Но когда его собеседница, в свою очередь, начала говорить что-то о детях, он заерзал на стуле, заскучал, даже заскулил немного.
— Разрешите нераскаянному грешнику, — сказал он с неожиданной плавностью, — исчезнуть между первым и вторым блюдом.
13
Самое примечательное свойство филолога, идущего по улице, заключается в том, что он как бы и не идет вовсе. Он стоит, задумавшись, прижимая к груди портфель, из которого торчат книги, и улица, как телеграфные провода, как улица в кино, мерно двигается по обеим сторонам его и кончается тогда, когда кончается мысль…
Профессор русской литературы, идущий по улице Гоголя, недоумевает. Страшнейшая весенняя вьюга лупит в стекла его залихватских очков, мокрый снег тает за воротником пальто. Он недоумевает.
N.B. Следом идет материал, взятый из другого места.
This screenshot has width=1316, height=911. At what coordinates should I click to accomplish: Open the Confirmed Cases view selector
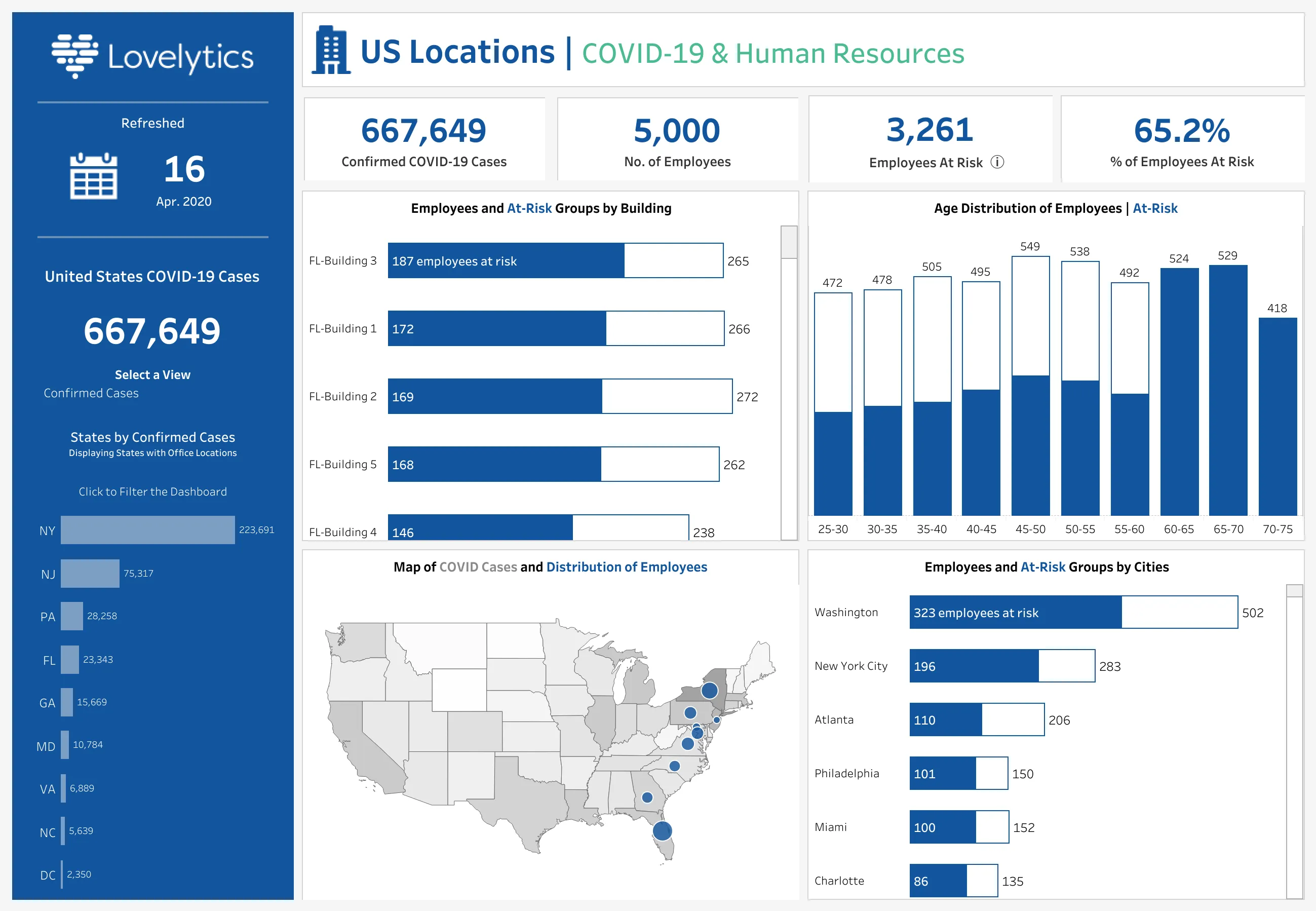tap(91, 393)
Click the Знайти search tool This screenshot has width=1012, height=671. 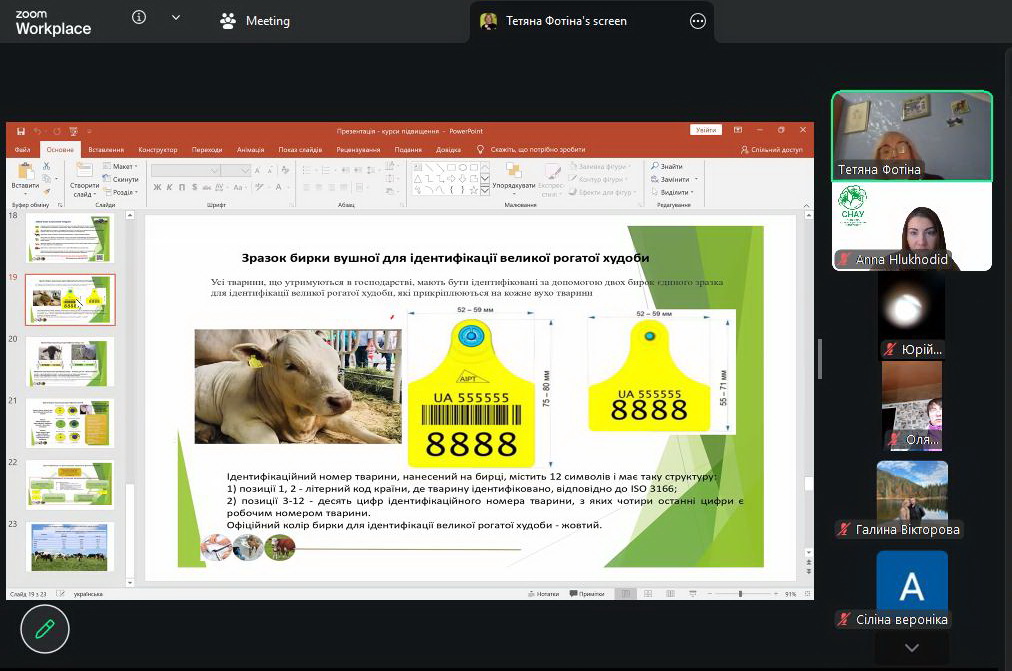click(x=667, y=166)
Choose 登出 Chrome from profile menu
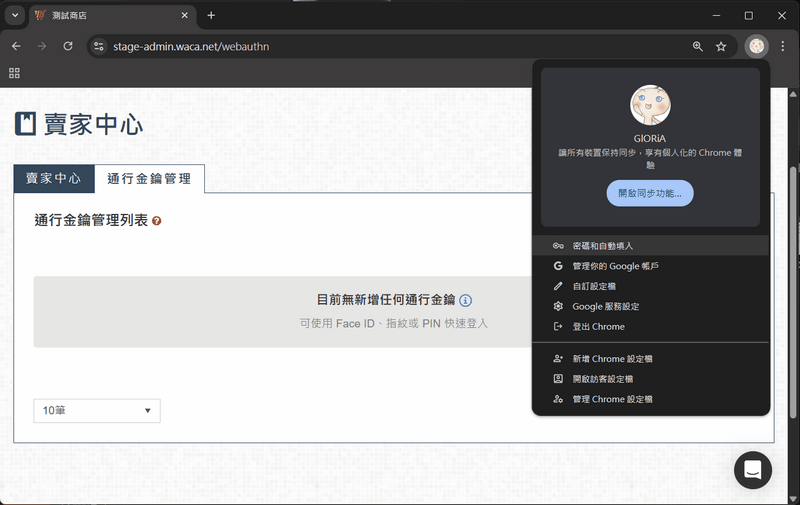Viewport: 800px width, 505px height. click(598, 326)
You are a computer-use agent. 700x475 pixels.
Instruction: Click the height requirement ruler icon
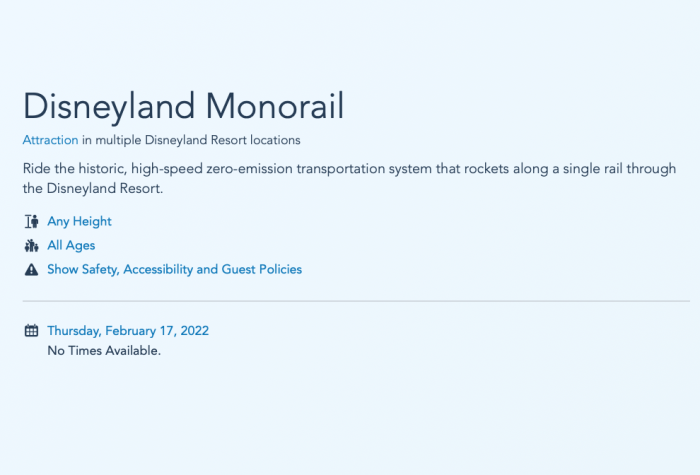coord(31,221)
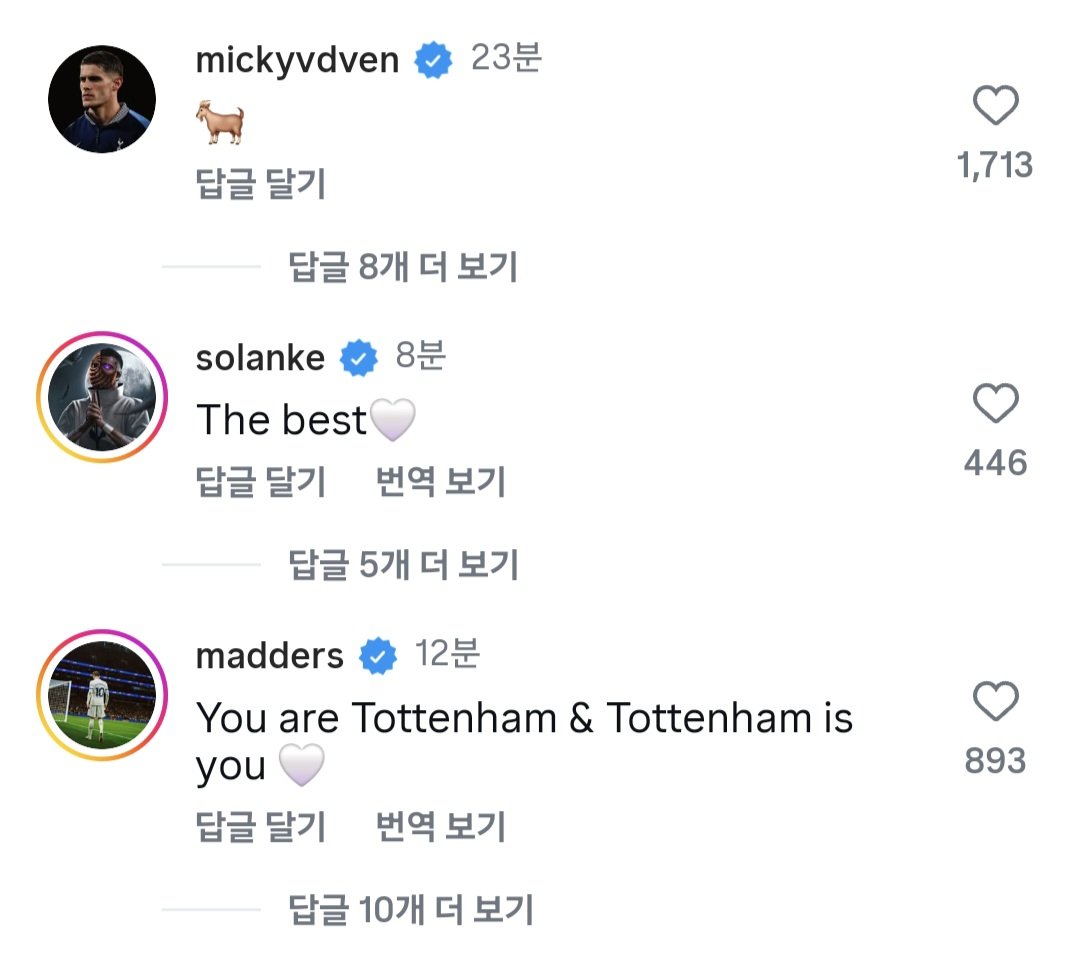Open the mickyvdven username link

click(x=297, y=60)
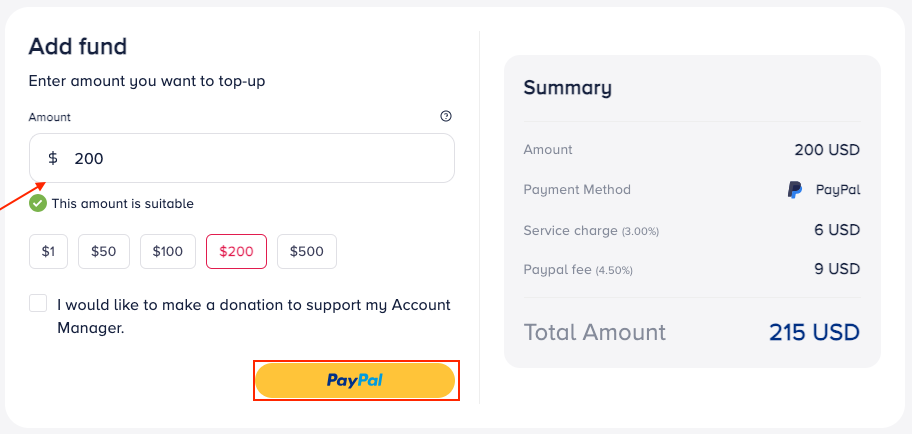912x434 pixels.
Task: Click the 'This amount is suitable' message
Action: (x=123, y=203)

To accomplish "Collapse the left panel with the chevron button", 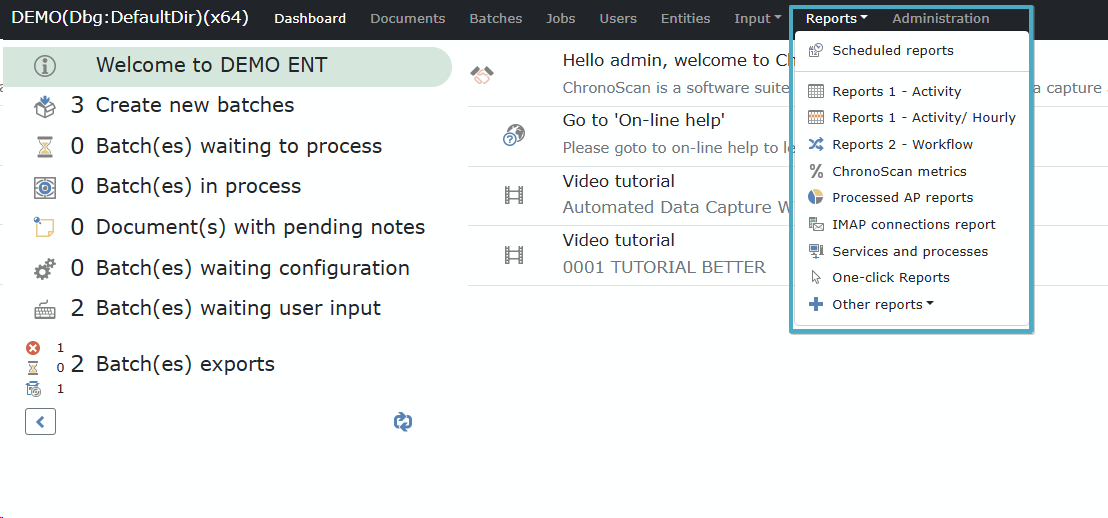I will tap(40, 422).
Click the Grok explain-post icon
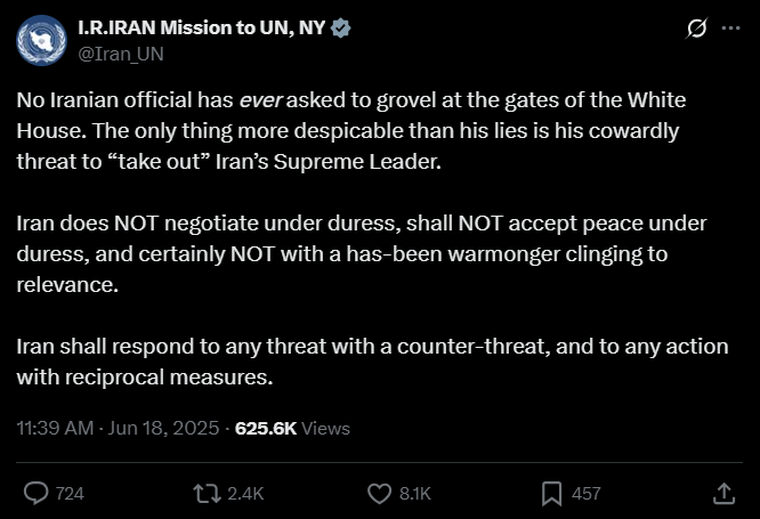760x519 pixels. click(x=696, y=29)
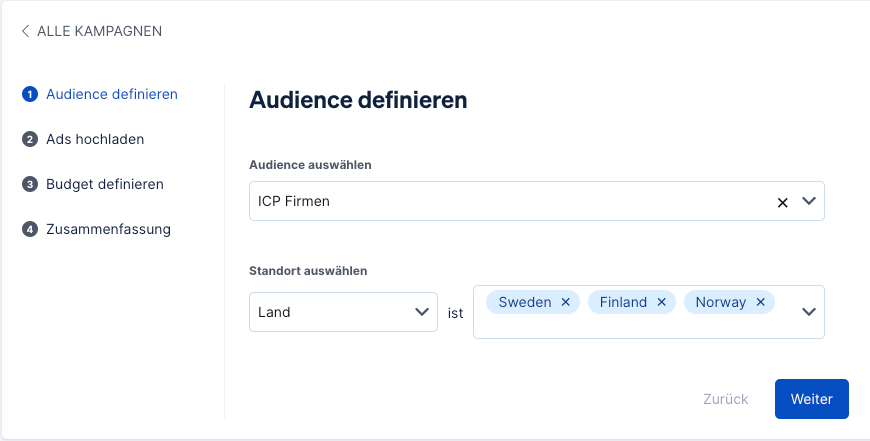
Task: Clear the ICP Firmen audience selection
Action: [x=783, y=202]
Улица кончается вместе с мыслью, начинается площадь. Из портфеля торчат не книги, нет…
Но рукав пиджака, серенького, в полоску.
«Если, невзирая на гололедицу, перейти… Если, невзирая на распутицу, пересечь… Если, презирая распутство, переплыть…»
У профессора русской литературы на ногах огромные боты. Он не решается перейти, пересечь, переплыть, перебраться.
Никого нет вокруг, только мокрый извозчик торчит на углу. Может быть, нанять его? Он осторожно трогает палкой лед. Он наймет, пускай извозчик перевезет его через дорогу.
Помощь долгожданная, но неожиданная, падает как снег с неба.
Человек в полупилотской фуражке, в меховой тужурке, подтанцовывая, подгоняя себя бормотаньем, шипеньем сквозь зубы, пролетает мимо него.
И оборачивается. И возвращается. И спрашивает у него вежливо, но быстро:
— Вам не перейти? Позвольте, я помогу вам…
Профессор растерянно смотрит на его круглое лицо, на его глаза, живые, но как будто лишенные всякого выражения.
Сильная рука поддерживает его, он решается ступить своими ботами на оледеневшую мостовую, он достигает наконец противоположного тротуара.
Некрылов почти по-военному подносит руку к козырьку. Нет, его глаза не лишены выражения — они смотрят на профессора — с нежностью.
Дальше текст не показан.